Appliation Note AP-xxx

An efficient Vector/Matrix Multiply Routine using MMX™ Technology.

Disclaimer
Information in this document is provided in connection with Intel products. No license, express or implied, by estoppel or otherwise, to any intellectual property rights is granted by this document. Except as provided in Intel's Terms and Conditions of Sale for such products, Intel assumes no liability whatsoever, and Intel disclaims any express or implied warranty, relating to sale and/or use of Intel products including liability or warranties relating to fitness for a particular purpose, merchantability, or infringement of any patent, copyright or other intellectual property right. Intel products are not intended for use in medical, life saving, or life sustaining applications. Intel may make changes to specifications and product descriptions at any time, without notice.

1.0 Introduction

Calculations on matrices of 16-bit signed integers are common in many programming problems. This application note demonstrates significant speed up of a vector dot product and a Matrix Multiply routine. It also shows, how loop unrolling can be used to optimize the performance of MMX™ technology based code.

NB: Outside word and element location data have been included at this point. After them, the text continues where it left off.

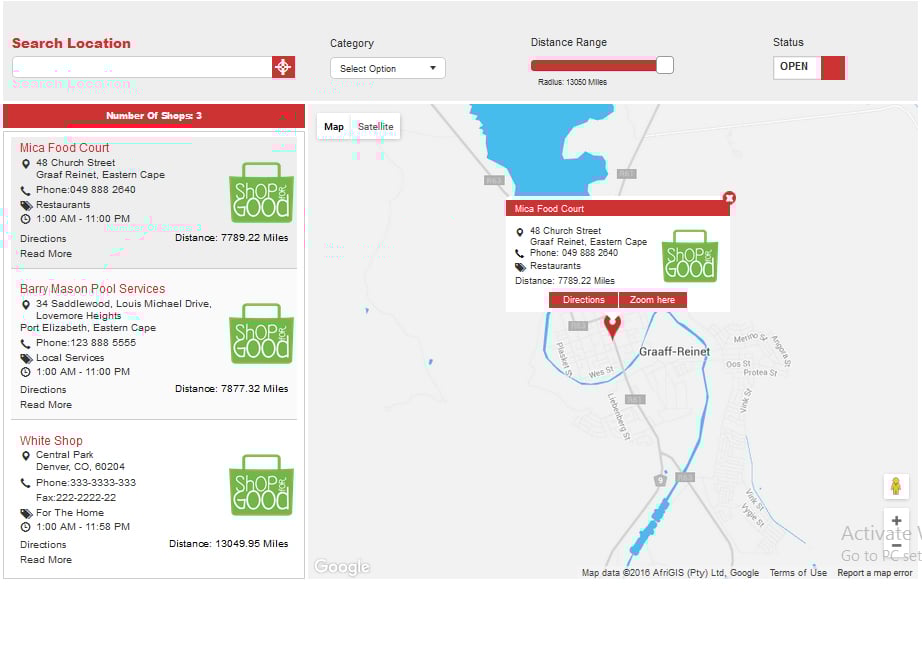The width and height of the screenshot is (922, 657).
Task: Select the Map view tab
Action: coord(334,127)
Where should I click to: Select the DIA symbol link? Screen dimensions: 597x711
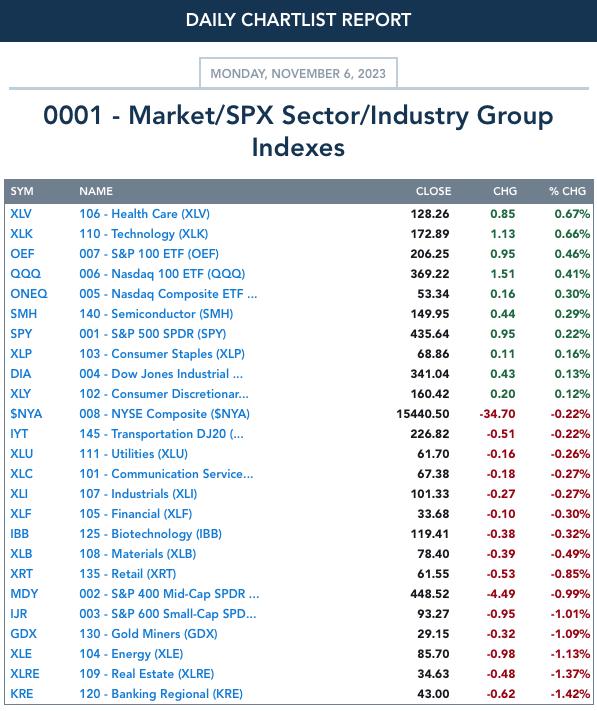pyautogui.click(x=21, y=373)
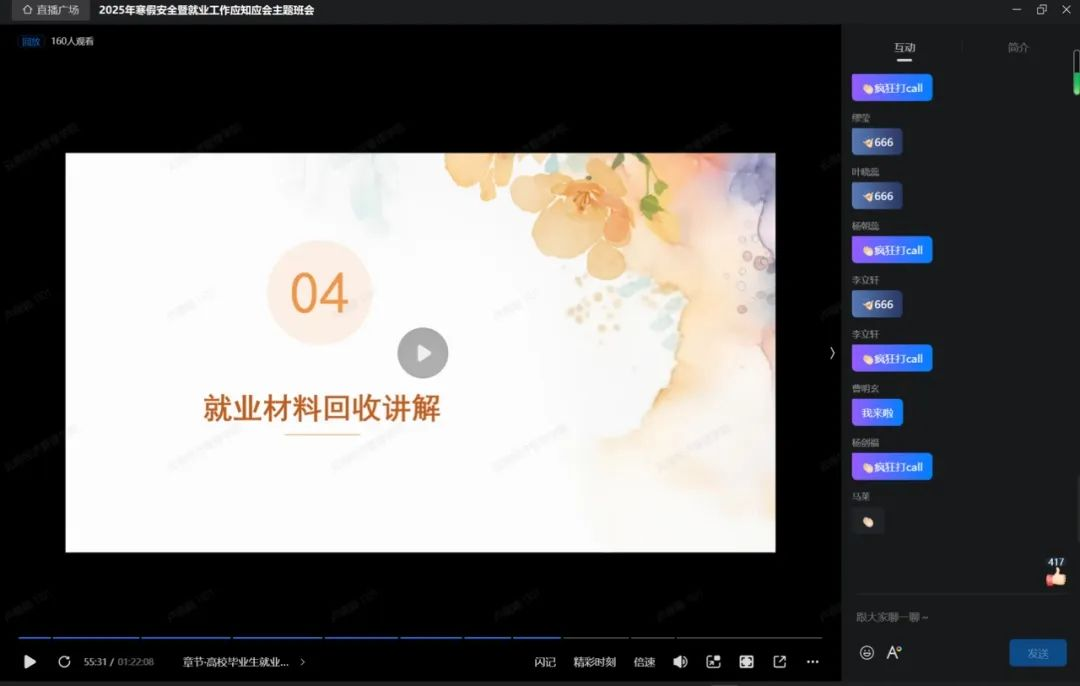The image size is (1080, 686).
Task: Open more player options via the ellipsis icon
Action: 813,662
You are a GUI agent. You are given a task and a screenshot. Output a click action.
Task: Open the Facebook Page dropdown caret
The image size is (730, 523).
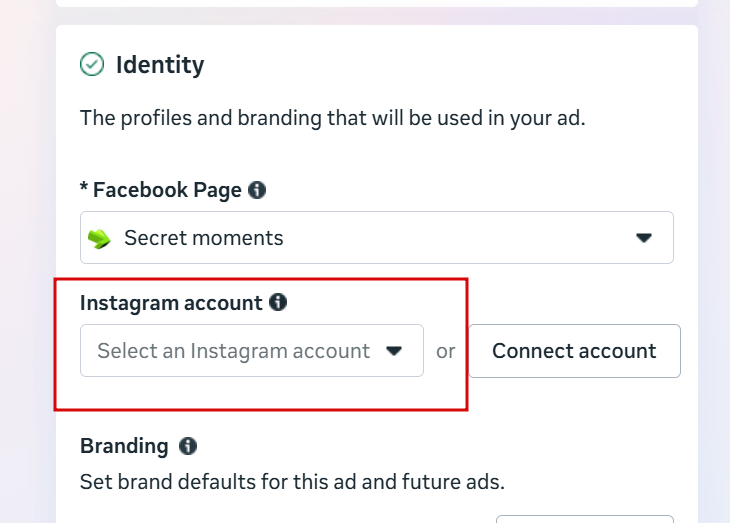click(644, 238)
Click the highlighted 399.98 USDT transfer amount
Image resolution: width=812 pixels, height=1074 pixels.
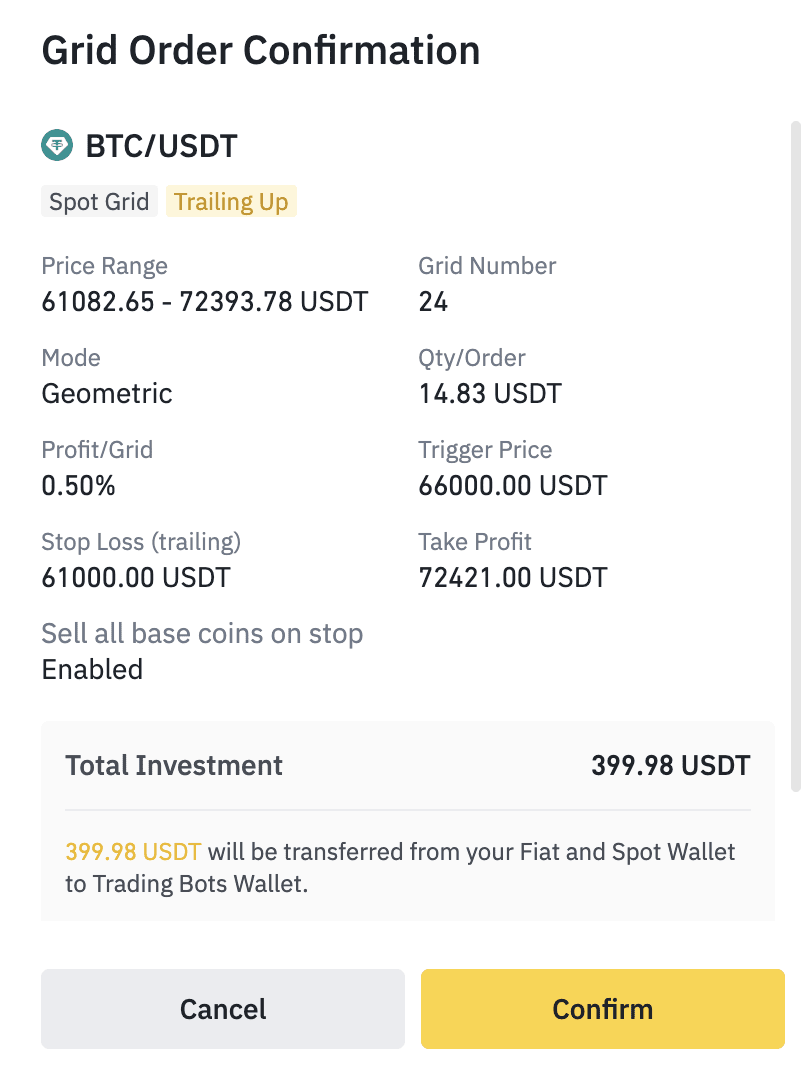pyautogui.click(x=133, y=852)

This application note starts with the development of a vector/matrix multiply algorithm for MMX technology. Significant speedup comes from using the MMX technology inherent single instruction, multiple data (SIMD) capabilities, where arithmetic operations are executed on four operands in parallel.

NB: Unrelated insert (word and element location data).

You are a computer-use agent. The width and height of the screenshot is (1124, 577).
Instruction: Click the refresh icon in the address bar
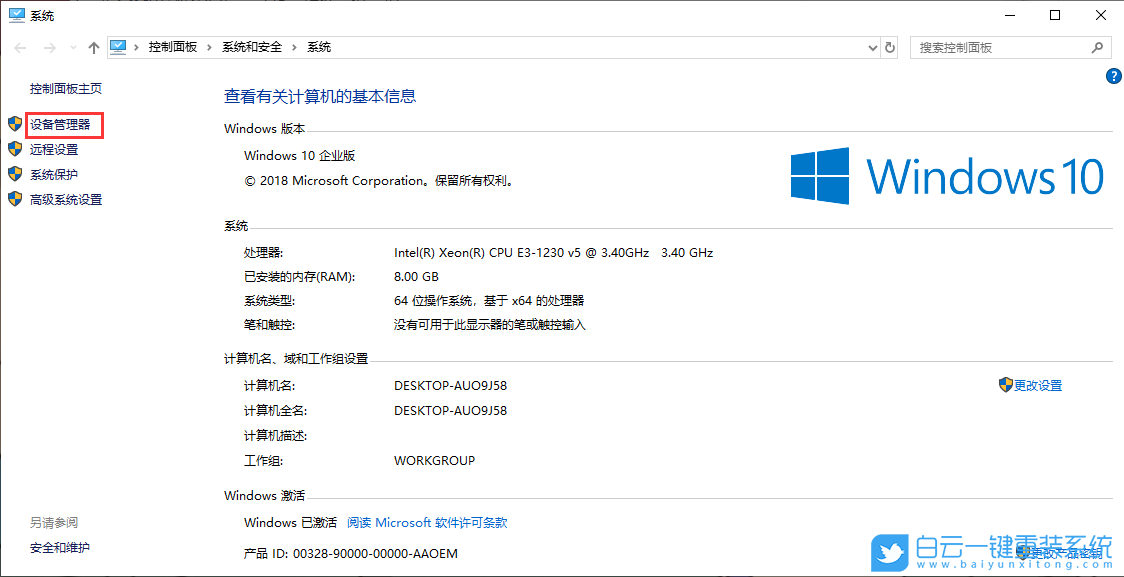click(x=890, y=47)
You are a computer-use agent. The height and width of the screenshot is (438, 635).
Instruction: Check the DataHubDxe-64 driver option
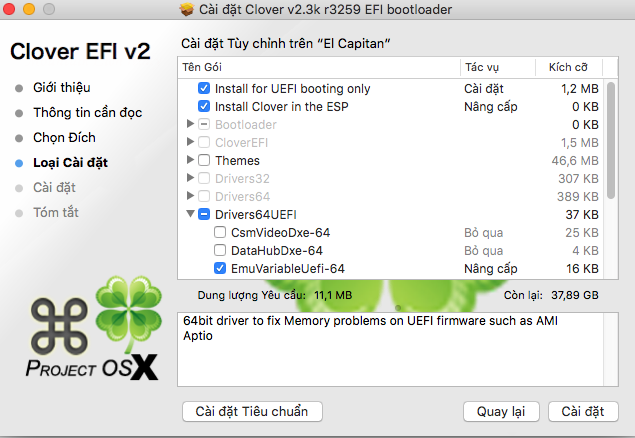pyautogui.click(x=220, y=250)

The second part of this application note addresses other issues that impact program performance: redundant cache fills, poor utilization of the Pentium® processor's two execution pipelines, processor stalls waiting for not-yet-available results. These are eliminated by loop unrolling, and subsequent careful instruction scheduling to achieve optimal pairing and latency hiding.

2.0 Vector/Matrix Multiply Algorithm

The vector/matrix multiplication routine receives a Y_SIZE input vector and an X_SIZE by Y_SIZE matrix. It stores a X_SIZE resultant vector. A C code version of the routine is shown in Listing 1.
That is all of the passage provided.